▶ **WHAT THE TASK ASKS**
Every line of the records below from the line with "You are a GUI" up to and including the line with "The height and" must be reproduced exactly, and no line outside that range.

*** DATA SUPPLIED Section Begins ***

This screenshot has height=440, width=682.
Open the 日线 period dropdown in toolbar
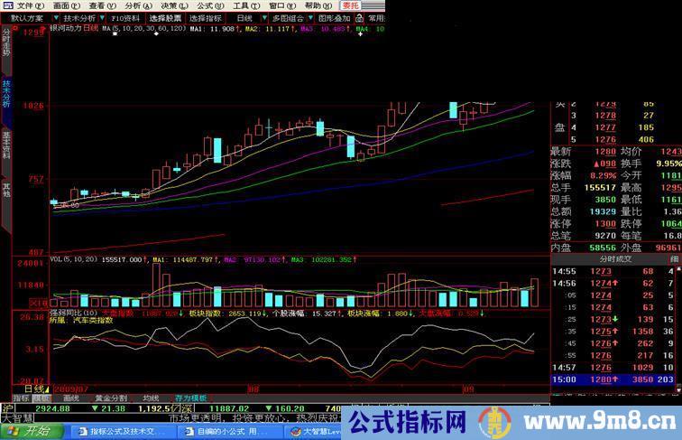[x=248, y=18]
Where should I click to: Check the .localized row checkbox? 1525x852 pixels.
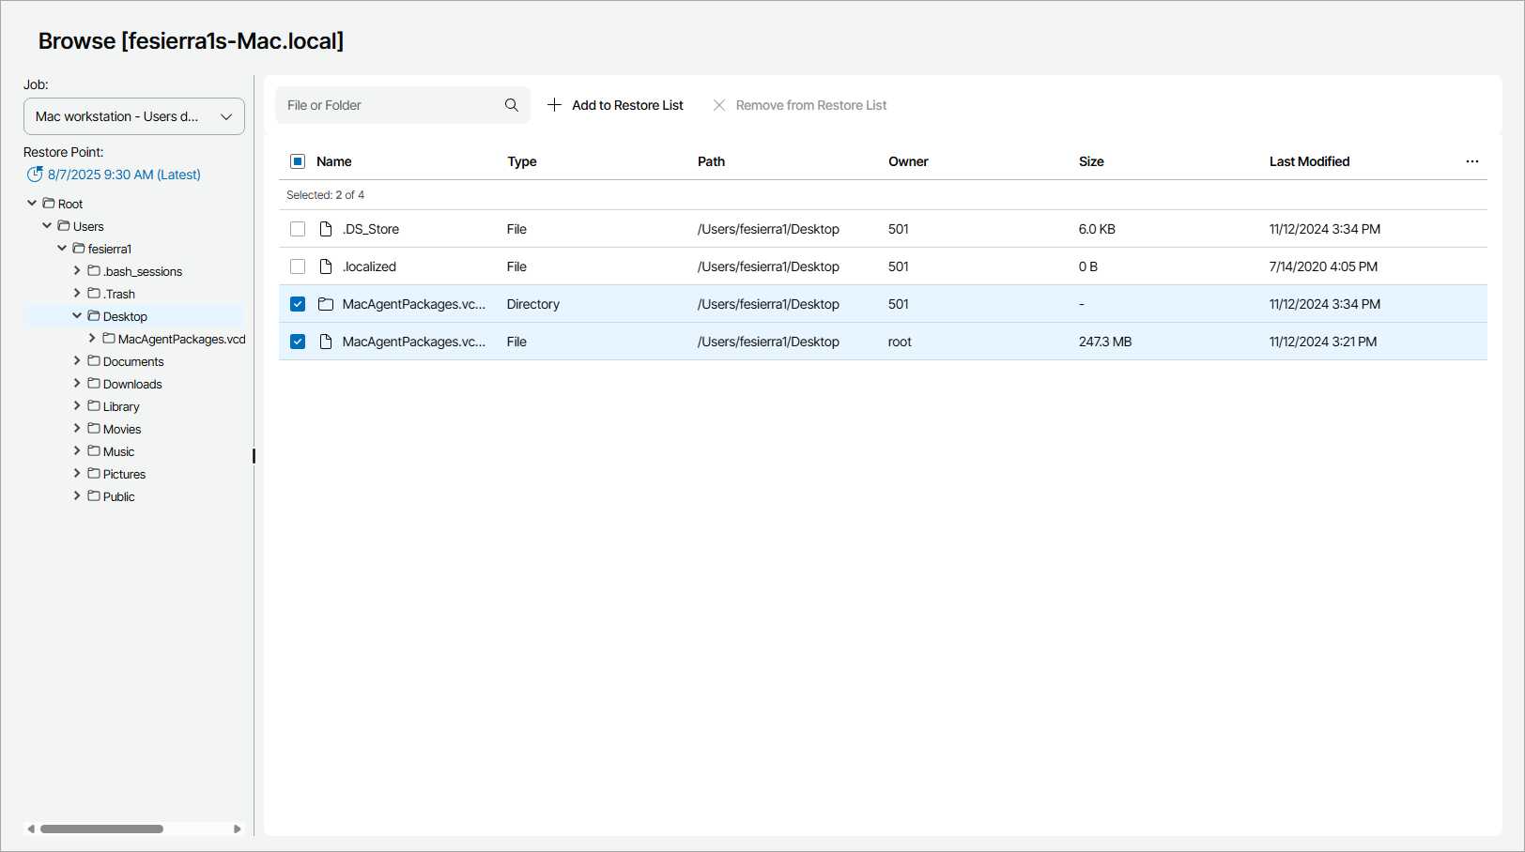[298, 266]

*** DATA SUPPLIED Section Ends ***
*** DATA SUPPLIED Section Begins ***

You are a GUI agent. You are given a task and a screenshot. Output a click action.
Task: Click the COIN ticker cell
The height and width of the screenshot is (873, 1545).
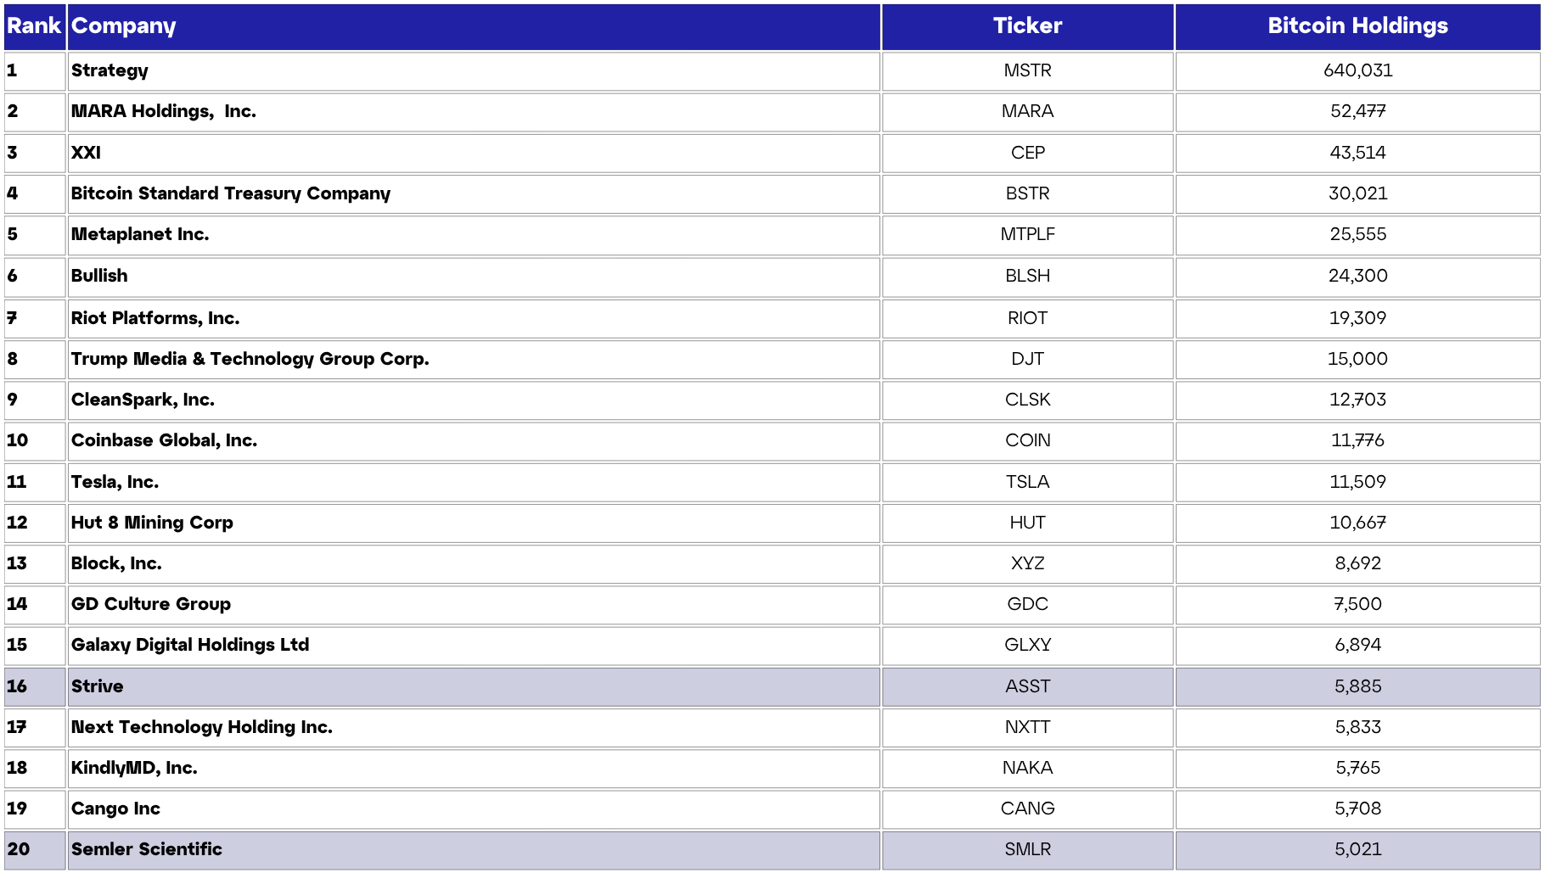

*** DATA SUPPLIED Section Ends ***

▶ **COMPLETED TASK**
You are a GUI agent. You are given a task and a screenshot. Output a click action.
Task: Click the COIN ticker cell
The height and width of the screenshot is (873, 1545).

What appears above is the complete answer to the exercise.